Neste mesmo sentido, explica Nucci (2013, p. 953):
se assim desejar, pode determinar a produção de prova o relator, valendo-se, inclusive, de carta de ordem para que o juiz de primeiro grau colha os elementos necessários. Se procedente a revisão criminal, determina-se a apuração criminal da falsidade. Por outro lado, a própria parte interessada na revisão pode requerer ao juízo da condenação a realização de justificação (art. 861 e ss., CPC), como procedimento prévio e preparatório da ação revisional.
Além disso, apresenta Badaró (2014) a possibilidade de comprovar a
falsidade das provas mediante a sentença transitada em julgada da decisão
declaratória de falsidade documental no âmbito civil.
O inciso terceiro - primeira hipótese - alude à prova nova, ou seja, quando
surgirem evidências inéditas no processo, de que o réu é inocente ou que irão lhe
37
beneficiar, abrangendo tanto a materialidade quando autoria do crime.

## PROBLEMA CURTO 1
Transcreva do texto sobre revisão criminal tudo o que vai de "Além disso, apresenta" até "autoria do crime.".
## PROBLEMA CURTO 2
De acordo com o texto sobre revisão criminal, o que se determina quando a revisão criminal é procedente?
## PROBLEMA CURTO 3
Escreva a continuação do texto sobre revisão criminal a partir da última frase apresentada.

(Itens de uma fonte de dados)
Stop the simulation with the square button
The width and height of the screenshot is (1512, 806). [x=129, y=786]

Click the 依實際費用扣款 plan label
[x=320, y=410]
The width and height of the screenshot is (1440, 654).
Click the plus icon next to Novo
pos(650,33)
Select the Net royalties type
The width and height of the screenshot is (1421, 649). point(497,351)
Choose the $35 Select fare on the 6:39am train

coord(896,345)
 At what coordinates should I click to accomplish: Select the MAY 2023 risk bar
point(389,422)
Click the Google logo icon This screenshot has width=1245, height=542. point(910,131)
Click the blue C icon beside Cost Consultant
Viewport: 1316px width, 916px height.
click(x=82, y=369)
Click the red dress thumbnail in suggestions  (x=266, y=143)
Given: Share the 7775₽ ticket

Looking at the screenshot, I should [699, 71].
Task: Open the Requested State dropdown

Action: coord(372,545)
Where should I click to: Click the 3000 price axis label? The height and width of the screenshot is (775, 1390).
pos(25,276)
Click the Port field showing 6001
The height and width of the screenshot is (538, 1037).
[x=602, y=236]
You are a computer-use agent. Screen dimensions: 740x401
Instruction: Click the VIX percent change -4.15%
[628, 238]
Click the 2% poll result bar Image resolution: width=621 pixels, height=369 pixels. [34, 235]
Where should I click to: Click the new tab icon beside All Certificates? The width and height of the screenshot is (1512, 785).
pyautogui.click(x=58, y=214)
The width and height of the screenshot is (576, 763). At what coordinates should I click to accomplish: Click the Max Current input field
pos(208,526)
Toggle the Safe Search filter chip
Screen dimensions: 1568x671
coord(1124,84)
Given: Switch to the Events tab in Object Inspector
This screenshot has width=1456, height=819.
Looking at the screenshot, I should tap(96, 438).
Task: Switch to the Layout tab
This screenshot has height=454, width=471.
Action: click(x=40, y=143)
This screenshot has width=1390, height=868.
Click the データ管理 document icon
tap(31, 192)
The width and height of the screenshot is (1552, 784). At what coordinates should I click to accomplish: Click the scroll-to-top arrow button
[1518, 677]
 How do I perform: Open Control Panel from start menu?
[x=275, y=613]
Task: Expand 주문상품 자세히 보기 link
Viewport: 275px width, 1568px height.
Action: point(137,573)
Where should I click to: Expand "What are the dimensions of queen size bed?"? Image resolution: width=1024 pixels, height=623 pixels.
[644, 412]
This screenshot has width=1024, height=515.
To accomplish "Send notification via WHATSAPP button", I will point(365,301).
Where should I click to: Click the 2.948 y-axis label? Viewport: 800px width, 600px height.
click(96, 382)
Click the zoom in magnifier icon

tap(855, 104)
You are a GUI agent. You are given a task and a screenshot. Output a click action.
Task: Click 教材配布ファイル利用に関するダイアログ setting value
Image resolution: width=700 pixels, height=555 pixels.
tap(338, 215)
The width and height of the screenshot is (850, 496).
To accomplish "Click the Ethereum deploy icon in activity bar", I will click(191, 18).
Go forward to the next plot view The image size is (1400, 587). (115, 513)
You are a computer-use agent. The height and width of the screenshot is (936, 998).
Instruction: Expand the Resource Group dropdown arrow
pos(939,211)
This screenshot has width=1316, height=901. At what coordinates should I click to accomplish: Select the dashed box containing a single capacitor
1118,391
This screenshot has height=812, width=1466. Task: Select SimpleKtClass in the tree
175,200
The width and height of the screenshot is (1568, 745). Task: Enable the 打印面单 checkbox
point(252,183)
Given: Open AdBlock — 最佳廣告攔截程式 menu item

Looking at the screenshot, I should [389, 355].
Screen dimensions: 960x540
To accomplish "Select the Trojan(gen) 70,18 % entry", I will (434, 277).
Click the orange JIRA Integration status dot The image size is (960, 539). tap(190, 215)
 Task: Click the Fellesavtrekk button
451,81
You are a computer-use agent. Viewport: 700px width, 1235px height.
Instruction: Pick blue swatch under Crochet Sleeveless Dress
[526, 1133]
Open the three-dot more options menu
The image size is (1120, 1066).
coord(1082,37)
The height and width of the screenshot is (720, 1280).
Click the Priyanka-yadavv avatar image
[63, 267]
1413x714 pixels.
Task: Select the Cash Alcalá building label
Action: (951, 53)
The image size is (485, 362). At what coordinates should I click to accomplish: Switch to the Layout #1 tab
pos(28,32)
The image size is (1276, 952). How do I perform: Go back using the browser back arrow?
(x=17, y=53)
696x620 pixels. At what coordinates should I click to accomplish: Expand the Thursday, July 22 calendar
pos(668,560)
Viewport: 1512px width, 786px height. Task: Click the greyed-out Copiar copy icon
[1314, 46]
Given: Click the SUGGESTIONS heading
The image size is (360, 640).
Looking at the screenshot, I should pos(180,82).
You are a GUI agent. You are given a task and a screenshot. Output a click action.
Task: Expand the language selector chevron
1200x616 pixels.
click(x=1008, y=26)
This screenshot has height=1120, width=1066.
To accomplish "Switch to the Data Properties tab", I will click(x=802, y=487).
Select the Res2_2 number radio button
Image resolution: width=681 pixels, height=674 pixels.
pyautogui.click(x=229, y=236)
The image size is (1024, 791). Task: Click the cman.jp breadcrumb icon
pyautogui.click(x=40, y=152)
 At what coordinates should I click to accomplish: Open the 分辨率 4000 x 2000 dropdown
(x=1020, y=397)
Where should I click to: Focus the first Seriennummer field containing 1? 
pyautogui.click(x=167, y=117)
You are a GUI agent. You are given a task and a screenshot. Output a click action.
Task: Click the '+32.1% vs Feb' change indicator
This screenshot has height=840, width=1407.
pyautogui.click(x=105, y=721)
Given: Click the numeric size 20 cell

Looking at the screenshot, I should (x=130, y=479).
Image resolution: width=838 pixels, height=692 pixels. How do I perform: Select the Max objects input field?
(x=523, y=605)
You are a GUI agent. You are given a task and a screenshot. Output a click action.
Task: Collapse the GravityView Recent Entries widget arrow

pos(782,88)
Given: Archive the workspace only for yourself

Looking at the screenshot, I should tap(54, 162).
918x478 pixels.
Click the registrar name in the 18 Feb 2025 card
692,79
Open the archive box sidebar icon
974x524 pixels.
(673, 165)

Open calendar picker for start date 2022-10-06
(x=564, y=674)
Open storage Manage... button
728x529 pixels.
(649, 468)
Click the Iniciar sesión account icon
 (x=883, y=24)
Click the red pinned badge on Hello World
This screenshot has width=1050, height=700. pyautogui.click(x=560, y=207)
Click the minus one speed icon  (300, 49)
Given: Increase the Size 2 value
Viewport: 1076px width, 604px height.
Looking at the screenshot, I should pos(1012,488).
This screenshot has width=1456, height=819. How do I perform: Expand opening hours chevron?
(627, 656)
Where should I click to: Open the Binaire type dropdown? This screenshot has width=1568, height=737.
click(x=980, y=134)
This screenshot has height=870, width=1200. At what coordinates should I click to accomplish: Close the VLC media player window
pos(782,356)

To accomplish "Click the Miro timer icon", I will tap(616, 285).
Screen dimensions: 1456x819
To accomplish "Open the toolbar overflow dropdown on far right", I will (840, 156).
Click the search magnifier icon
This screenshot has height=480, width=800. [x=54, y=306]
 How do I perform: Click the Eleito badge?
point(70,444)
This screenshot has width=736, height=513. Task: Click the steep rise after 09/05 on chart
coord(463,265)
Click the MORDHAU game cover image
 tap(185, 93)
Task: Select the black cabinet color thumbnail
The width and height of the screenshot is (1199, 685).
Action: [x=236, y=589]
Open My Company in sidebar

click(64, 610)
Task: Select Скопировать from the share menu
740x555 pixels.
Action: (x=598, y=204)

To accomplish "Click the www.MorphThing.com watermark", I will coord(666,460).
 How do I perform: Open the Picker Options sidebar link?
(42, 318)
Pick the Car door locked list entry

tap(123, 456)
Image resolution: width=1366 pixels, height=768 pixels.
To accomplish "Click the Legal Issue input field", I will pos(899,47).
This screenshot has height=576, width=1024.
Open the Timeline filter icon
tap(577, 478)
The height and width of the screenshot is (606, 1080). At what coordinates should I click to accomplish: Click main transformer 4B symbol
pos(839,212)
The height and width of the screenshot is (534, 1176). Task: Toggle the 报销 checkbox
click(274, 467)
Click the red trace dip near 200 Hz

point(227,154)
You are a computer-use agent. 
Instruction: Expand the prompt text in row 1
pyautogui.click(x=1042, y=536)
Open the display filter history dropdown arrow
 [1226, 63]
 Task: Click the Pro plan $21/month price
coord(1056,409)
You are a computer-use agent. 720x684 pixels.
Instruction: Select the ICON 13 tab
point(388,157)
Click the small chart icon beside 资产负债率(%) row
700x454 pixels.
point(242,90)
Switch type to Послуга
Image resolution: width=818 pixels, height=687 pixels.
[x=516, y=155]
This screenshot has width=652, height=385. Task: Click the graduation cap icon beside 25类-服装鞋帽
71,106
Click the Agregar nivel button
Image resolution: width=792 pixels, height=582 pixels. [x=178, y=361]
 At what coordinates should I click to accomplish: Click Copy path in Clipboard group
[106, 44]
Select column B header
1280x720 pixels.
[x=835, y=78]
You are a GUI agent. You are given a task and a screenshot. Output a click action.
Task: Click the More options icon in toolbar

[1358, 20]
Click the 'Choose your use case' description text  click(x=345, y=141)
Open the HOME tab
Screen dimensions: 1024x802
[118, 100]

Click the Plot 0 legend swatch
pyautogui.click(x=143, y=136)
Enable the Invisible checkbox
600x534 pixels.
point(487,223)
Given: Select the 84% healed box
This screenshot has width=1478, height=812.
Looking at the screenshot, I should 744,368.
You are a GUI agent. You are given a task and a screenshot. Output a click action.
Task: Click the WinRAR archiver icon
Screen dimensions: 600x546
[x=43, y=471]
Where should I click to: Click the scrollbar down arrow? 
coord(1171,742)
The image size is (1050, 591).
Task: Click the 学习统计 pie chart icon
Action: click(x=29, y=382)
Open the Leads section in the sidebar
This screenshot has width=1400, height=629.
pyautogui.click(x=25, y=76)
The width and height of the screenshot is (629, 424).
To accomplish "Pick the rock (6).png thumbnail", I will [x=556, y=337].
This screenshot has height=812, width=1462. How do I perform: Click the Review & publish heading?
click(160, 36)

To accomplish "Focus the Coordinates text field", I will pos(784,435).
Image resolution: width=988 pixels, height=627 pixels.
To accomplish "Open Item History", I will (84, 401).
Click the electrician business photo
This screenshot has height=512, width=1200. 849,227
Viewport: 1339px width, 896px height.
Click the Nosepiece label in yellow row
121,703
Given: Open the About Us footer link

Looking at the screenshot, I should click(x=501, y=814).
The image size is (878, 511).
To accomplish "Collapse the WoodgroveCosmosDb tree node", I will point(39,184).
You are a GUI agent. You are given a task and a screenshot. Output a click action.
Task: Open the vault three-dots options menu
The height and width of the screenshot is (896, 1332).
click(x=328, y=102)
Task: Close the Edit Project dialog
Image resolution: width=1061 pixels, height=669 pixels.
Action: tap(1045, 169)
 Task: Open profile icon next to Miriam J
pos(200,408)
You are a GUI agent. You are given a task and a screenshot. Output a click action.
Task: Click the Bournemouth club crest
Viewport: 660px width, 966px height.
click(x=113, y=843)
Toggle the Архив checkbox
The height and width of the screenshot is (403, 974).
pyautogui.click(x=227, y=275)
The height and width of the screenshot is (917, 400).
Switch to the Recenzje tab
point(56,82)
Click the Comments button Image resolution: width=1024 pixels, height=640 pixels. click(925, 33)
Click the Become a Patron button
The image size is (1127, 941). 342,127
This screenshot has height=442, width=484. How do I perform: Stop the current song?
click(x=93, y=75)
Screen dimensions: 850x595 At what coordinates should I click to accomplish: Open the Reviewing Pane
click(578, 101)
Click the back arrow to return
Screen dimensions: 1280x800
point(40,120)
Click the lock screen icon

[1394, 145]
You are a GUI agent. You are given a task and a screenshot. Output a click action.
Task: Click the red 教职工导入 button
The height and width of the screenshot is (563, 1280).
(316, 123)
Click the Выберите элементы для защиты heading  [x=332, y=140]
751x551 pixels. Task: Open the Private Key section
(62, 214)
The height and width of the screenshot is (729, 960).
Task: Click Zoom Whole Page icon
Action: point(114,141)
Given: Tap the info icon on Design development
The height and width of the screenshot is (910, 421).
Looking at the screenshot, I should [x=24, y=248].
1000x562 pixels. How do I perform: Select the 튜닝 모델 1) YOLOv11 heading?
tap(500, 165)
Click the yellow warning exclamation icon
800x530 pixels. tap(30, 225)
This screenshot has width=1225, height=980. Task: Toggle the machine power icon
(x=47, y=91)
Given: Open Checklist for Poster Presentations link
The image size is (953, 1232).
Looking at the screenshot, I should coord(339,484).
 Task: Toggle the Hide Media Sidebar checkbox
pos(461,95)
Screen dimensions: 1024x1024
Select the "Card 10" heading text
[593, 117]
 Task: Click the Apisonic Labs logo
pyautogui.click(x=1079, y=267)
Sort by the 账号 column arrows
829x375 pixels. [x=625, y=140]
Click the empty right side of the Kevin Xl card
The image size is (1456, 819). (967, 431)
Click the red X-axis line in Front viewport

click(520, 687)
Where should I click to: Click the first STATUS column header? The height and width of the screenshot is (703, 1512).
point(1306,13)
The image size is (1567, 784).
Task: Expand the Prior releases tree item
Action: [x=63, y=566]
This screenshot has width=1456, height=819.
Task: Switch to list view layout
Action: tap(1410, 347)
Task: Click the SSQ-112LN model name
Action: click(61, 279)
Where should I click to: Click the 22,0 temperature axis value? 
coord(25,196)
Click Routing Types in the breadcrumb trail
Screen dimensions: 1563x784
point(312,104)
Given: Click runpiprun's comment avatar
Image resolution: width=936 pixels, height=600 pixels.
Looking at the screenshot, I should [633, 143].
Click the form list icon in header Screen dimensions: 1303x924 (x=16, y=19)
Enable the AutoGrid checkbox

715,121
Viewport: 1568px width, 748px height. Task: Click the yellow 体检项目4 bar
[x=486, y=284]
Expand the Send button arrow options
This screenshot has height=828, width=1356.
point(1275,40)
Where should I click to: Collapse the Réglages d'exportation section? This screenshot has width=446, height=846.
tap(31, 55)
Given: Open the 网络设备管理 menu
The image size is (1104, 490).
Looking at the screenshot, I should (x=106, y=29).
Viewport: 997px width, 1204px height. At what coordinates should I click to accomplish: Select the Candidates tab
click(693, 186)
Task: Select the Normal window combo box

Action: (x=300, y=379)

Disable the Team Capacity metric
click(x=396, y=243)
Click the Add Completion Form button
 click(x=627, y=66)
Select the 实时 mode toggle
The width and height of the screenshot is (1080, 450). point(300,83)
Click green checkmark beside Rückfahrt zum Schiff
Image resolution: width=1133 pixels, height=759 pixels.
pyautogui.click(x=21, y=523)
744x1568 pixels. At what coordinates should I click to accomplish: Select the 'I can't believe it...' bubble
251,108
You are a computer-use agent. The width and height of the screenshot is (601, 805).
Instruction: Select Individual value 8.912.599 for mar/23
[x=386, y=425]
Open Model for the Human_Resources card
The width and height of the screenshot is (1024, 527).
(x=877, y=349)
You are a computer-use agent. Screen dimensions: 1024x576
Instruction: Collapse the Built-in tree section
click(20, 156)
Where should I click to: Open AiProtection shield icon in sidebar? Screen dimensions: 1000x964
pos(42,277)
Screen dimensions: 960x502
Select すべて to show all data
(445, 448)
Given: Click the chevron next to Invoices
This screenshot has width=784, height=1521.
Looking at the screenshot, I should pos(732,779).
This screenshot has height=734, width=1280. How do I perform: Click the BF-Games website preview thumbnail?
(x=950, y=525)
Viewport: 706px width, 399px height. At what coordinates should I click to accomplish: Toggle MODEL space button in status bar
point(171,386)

## RESPOSTA ESCRITA 1
Além disso, apresenta Badaró (2014) a possibilidade de comprovar a
falsidade das provas mediante a sentença transitada em julgada da decisão
declaratória de falsidade documental no âmbito civil.
O inciso terceiro - primeira hipótese - alude à prova nova, ou seja, quando
surgirem evidências inéditas no processo, de que o réu é inocente ou que irão lhe
37
beneficiar, abrangendo tanto a materialidade quando autoria do crime.

## RESPOSTA ESCRITA 2
Determina-se a apuração criminal da falsidade.

## RESPOSTA ESCRITA 3
Ainda, não há necessidade que essa prova nova seja posterior ao processo.
É admissível que a revisão criminal seja embasada em provas que existiam
anteriormente, contudo eram desconhecidas pela parte ou não puderam por ela ser
utilizadas em razão de circunstâncias alheias à sua vontade. Do mesmo modo, cabe
revisão criminal com base em provas que já estavam no processo originalmente,
porém ignoradas pelo julgador e, consequentemente não influenciaram a decisão
judicial (BADARÓ, 2014).
Esta prova deverá proferir um juízo de certeza ao julgador. Importante
salientar, diante dos ensinamentos de Avena (2012) que havendo dúvidas acerca
das provas novas, estas não poderão ser julgadas em favor do réu, mas sim, em
prol da sociedade (in dubio pro societate), mantendo-se, portanto, a condenação
transitada em julgado.
No mesmo sentido afirma Nucci (2008, p. 457):
o ônus da prova pertence ao acusado, pois seu intuito é desfazer a coisa julgada. Portanto, na dúvida, mantém-se a condenação tal como foi posta, uma vez que não vige o princípio processual do in dúbio pro reo, típico da instrução do processo de conhecimento.
Por fim, a segunda hipótese do inciso III, refere-se à circunstância que
determine ou autorize a diminuição da pena. Nesse sentido, ensina Nucci (2013, p.
954): “leva em consideração, também no contexto das provas, o descobrimento de
qualquer fato inédito a ensejar, não a absolvição, mas a modificação, para melhor,
da pena”.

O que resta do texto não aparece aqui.